**EXERCISE OBJECTIVE:** From the line containing "Where should I click to: Show" down to the final line of the entries below, quote every line verbatim. Exclude pictures.

[Data excerpts]

>>>>

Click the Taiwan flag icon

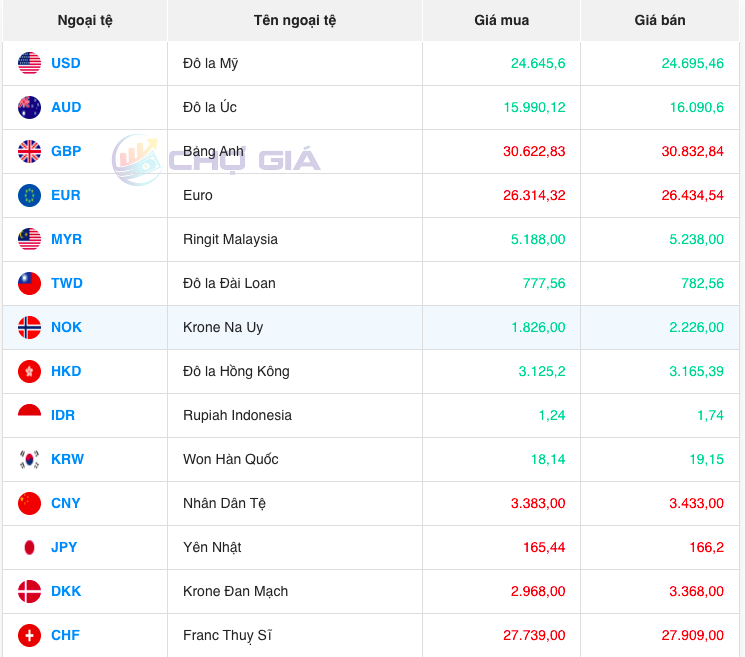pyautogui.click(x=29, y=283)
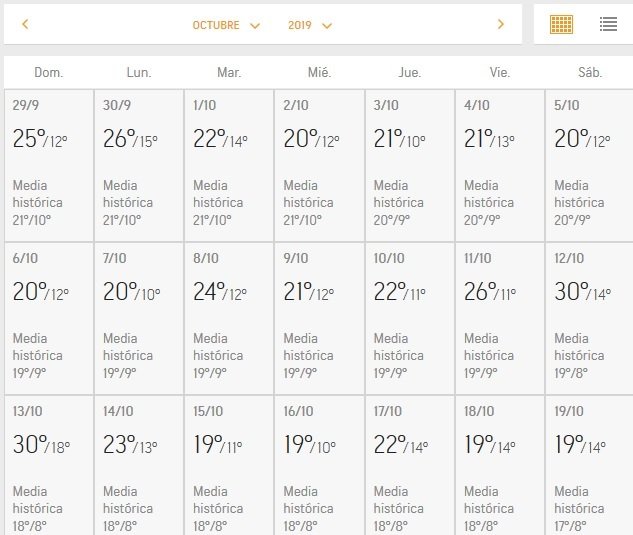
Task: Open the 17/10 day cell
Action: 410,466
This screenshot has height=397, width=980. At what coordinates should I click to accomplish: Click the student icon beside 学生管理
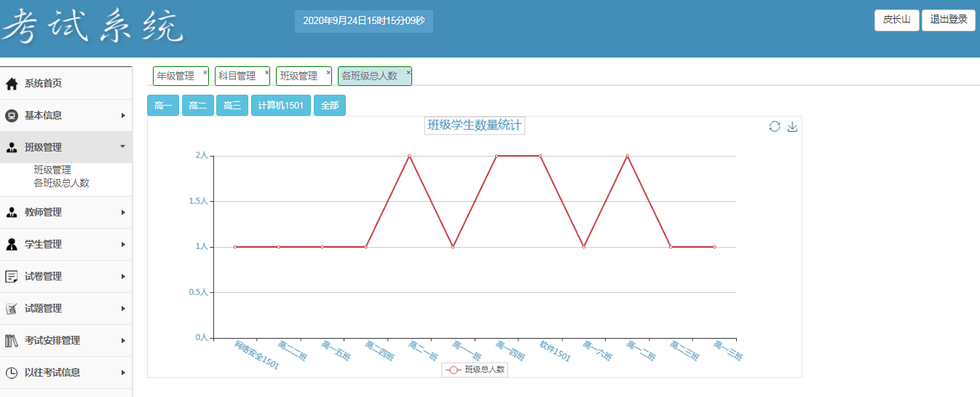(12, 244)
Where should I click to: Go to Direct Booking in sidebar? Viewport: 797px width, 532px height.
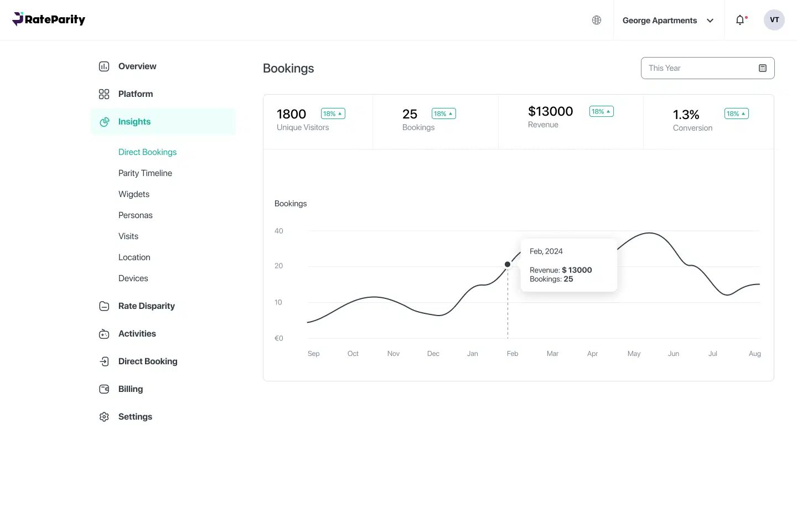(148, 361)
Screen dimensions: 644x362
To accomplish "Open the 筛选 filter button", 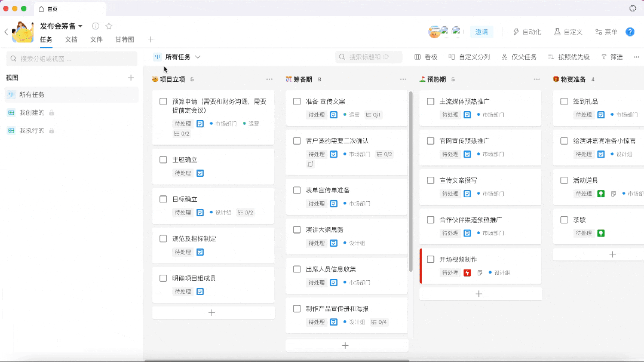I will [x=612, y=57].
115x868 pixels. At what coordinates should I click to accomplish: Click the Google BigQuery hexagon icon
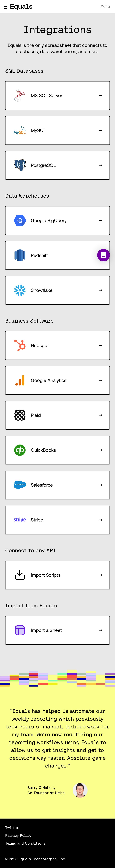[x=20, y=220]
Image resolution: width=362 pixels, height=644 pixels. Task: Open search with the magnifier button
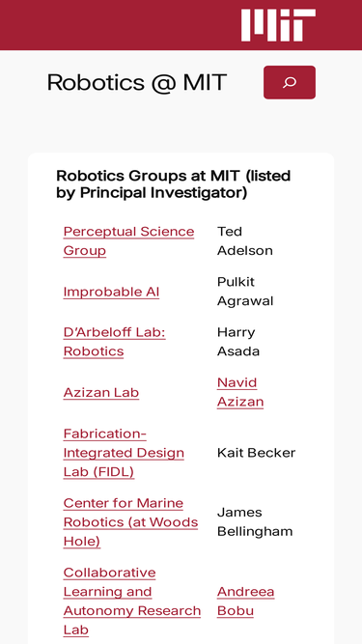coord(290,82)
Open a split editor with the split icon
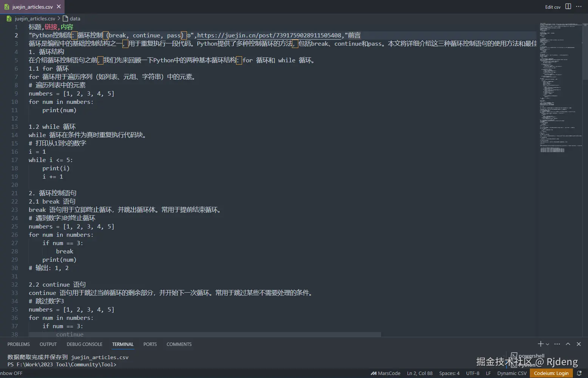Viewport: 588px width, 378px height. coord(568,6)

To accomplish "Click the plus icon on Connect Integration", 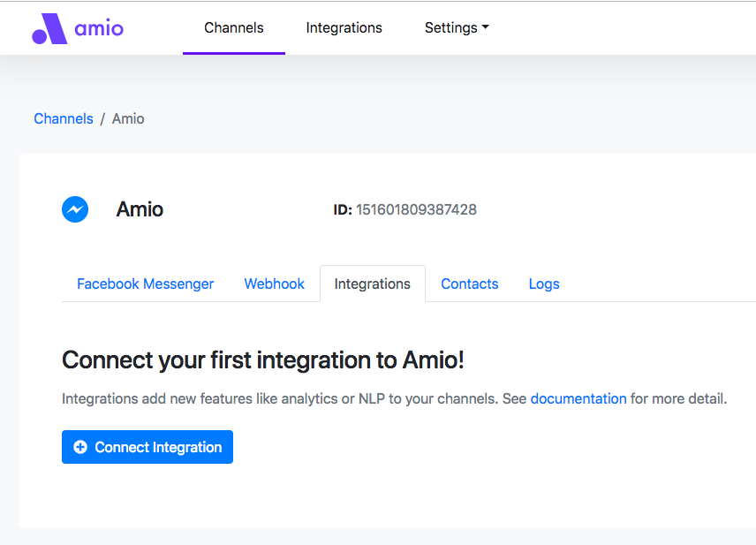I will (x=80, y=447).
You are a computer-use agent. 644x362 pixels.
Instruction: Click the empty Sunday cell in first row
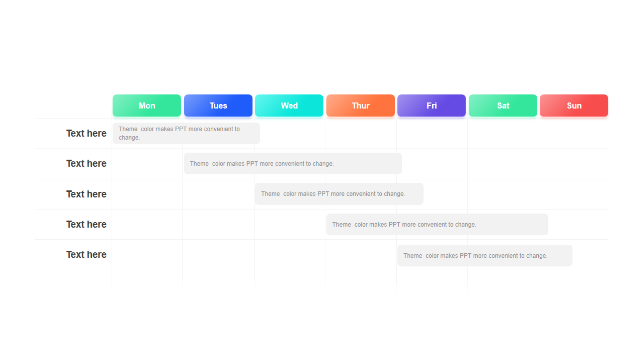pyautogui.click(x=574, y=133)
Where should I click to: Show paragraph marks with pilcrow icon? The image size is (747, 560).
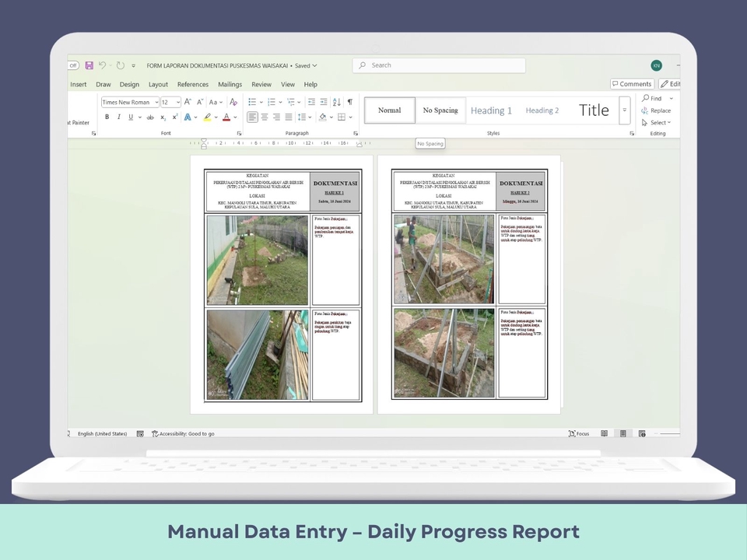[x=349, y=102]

<<<<

**EXERCISE RESPONSE:**
Where should I click to: Show paragraph marks with pilcrow icon? The image size is (747, 560).
[x=349, y=102]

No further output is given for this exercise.